* **The tasks**
1: Answer from the passage on Mme. Galli's:
(a) Who refused to sell the sauce recipe, and to which company?
(b) What entrees may the customer choose from?
(c) Who prepares the dinner?
2: Carry on the passage on Mme. Galli's from its last sentence.

━━ Excerpted text ━━

Mme. Galli's is of particular interest to us, however, because nowhere this side of Naples can you get better spaghetti. It is served with a sauce that has made the house famous, the recipe of which old Mme. Galli refused to sell to the Heinz company for a not unflattering figure. They have no menu here, the customer merely being asked his choice of entrees -- chicken, squab, filet mignon, or lamb chops. The whole dinner includes an appetizer, soup, spaghetti, the entree, salad, cheese and apples, or the delicious Italian ice cream, spumoni. As prepared by Chef Orazio Monti, who possesses the Galli family secrets in regard to cuisine, this dinner explains the reason why so many notable people are seen here almost any evening.

━━━
━━ Raw records ━━

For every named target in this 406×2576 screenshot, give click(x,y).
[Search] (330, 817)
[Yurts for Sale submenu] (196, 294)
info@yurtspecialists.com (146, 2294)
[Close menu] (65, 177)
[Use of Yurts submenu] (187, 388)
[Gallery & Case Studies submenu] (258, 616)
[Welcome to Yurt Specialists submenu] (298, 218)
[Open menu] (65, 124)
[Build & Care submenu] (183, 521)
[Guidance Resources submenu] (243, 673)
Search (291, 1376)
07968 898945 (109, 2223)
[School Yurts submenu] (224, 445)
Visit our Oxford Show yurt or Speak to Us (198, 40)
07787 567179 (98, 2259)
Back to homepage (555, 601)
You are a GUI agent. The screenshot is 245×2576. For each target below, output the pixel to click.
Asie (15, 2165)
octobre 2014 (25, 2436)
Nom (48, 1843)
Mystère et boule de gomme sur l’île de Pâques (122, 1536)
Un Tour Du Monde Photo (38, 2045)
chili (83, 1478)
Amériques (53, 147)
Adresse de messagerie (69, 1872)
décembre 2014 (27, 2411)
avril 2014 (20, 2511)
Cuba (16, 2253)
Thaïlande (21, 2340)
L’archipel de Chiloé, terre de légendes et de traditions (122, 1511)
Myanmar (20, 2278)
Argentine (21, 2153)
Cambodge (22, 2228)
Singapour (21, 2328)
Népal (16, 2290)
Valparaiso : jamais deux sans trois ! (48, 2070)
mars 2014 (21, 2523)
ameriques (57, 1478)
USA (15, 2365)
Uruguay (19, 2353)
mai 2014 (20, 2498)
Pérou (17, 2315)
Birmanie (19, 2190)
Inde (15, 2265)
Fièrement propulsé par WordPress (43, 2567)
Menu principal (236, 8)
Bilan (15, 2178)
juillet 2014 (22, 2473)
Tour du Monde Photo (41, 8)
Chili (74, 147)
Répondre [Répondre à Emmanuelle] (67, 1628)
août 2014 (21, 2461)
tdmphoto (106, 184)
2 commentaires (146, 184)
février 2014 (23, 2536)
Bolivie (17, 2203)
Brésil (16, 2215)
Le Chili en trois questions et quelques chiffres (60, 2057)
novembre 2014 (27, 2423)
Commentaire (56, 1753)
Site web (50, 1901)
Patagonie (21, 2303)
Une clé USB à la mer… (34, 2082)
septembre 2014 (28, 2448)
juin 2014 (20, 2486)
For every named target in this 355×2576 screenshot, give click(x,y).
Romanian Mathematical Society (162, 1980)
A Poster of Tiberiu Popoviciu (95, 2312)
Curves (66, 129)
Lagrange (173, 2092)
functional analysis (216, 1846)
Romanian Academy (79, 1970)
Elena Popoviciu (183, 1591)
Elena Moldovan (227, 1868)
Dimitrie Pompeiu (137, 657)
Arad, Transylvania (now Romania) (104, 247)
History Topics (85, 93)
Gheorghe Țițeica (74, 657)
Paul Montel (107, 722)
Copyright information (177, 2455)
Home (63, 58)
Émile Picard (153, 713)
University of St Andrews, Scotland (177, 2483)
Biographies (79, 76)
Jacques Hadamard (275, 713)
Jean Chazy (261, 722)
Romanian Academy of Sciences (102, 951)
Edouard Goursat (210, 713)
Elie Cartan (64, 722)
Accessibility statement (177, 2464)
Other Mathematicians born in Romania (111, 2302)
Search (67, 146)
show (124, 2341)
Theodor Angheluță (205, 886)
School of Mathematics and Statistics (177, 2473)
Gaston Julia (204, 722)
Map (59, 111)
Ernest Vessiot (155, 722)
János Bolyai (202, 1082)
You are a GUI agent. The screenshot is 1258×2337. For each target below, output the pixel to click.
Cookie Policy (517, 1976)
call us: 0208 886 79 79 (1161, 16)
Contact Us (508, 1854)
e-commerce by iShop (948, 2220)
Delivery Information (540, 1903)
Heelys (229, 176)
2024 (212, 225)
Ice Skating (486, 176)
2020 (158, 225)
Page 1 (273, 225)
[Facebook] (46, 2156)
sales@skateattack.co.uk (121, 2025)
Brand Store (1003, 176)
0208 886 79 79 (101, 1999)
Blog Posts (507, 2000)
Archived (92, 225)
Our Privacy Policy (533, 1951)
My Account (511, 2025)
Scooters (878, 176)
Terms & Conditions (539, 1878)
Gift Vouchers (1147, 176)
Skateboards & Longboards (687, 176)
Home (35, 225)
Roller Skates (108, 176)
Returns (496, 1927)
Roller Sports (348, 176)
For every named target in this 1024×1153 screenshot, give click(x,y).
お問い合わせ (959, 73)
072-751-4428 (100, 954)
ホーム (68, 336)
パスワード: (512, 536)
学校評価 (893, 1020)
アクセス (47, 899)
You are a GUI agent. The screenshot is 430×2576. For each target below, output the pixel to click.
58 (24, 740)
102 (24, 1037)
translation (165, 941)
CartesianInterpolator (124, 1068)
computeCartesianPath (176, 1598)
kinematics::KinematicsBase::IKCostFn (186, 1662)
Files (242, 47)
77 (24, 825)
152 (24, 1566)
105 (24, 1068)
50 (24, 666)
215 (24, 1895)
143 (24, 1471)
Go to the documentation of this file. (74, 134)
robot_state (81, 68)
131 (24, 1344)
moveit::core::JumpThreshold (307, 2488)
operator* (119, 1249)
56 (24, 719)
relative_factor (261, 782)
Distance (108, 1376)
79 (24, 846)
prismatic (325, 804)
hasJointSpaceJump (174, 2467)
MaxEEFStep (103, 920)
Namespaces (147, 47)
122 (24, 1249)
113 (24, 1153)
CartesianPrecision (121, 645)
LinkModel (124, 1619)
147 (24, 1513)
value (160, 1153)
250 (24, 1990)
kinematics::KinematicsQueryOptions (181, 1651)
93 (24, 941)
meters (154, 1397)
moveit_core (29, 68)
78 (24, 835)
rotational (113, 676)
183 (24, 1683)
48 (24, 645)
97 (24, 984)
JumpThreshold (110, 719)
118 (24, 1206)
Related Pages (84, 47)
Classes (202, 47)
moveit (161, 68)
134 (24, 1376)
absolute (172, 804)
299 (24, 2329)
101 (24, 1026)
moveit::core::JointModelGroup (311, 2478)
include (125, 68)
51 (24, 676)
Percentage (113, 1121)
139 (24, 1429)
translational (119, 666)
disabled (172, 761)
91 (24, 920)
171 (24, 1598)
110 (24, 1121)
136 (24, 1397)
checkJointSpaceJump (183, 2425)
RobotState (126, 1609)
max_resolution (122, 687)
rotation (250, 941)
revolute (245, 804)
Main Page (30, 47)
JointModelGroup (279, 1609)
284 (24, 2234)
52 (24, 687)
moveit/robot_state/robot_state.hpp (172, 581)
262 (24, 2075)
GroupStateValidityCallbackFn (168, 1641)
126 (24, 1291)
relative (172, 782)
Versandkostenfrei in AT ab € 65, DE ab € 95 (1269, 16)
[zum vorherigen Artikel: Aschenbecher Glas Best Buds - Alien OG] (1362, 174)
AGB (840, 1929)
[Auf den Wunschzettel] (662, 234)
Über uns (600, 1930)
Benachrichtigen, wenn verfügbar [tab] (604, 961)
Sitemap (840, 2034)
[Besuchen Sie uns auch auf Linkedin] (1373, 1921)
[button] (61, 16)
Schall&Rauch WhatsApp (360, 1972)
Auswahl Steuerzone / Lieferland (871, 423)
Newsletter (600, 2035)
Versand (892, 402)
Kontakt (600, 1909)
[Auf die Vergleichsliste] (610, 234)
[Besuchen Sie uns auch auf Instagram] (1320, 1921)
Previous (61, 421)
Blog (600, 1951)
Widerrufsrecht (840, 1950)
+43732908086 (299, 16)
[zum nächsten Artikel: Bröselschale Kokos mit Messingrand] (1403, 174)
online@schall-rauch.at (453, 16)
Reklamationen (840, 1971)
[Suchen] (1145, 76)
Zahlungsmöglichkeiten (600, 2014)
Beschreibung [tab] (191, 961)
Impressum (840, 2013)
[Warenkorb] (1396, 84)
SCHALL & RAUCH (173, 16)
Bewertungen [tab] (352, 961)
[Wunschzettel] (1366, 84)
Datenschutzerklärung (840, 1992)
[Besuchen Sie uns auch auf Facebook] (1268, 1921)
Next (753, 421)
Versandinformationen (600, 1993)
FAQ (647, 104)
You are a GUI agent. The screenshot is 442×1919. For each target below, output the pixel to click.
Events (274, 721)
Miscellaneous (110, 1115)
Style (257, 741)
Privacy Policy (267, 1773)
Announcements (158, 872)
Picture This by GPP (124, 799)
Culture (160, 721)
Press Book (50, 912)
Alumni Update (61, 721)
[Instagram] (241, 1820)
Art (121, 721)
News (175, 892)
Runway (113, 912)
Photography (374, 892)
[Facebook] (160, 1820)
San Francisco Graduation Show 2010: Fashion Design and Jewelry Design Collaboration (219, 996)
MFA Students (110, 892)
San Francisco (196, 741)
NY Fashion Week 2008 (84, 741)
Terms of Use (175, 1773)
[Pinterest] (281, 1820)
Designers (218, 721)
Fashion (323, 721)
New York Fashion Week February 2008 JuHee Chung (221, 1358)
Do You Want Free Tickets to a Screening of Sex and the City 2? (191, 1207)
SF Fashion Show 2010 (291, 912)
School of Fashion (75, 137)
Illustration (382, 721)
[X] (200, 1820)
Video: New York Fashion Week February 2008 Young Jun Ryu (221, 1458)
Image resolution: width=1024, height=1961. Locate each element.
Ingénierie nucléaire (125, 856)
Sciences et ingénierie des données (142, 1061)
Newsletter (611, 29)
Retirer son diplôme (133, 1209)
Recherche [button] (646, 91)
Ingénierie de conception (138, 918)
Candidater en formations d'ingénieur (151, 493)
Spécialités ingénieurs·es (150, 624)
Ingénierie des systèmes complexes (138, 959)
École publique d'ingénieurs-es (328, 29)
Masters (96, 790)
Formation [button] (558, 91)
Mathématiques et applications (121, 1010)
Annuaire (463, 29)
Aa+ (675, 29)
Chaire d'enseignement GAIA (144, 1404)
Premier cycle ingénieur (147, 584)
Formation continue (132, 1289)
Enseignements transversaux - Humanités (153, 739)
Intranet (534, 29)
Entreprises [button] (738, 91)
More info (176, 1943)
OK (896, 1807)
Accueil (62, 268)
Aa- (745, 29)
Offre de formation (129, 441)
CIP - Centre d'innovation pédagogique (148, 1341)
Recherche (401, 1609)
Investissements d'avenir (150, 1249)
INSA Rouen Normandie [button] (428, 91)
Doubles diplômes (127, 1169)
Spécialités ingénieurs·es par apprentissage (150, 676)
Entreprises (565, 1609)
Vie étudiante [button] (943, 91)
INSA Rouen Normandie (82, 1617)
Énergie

━━━

* **Results for the exercise**
1:
(a) Old Mme. Galli refused to sell it to the Heinz company.
(b) Chicken, squab, filet mignon, or lamb chops.
(c) Chef Orazio Monti, who possesses the Galli family secrets in regard to cuisine.

2:
Mme. Galli's Italian

18 East Illinois Street

Open for luncheon and dinner

Table d'hote only. Luncheon, 75 cents, Dinner, $1.50

Maitresse d'hotel: Mme. America Galli


NEW COLLEGE INN

Food and Entertainment a la By field

Bouillabaisse a la Marseillaise! If you have ever tasted this famed Mediterranean fish stew, brought to perfection by the chefs of Prunier's in Paris, you have come the nearest to eating the sort of food our dear departed presumably eat in heaven. It is the rarest of sea food delicacies and its memory remains on your palate for days. But you don't have to go to Paris to get it -- thanks to the Byfield brothers, proprietors of the Hotel Sherman, and known from Broadway to the Loop as the most genial and enterprising of hosts.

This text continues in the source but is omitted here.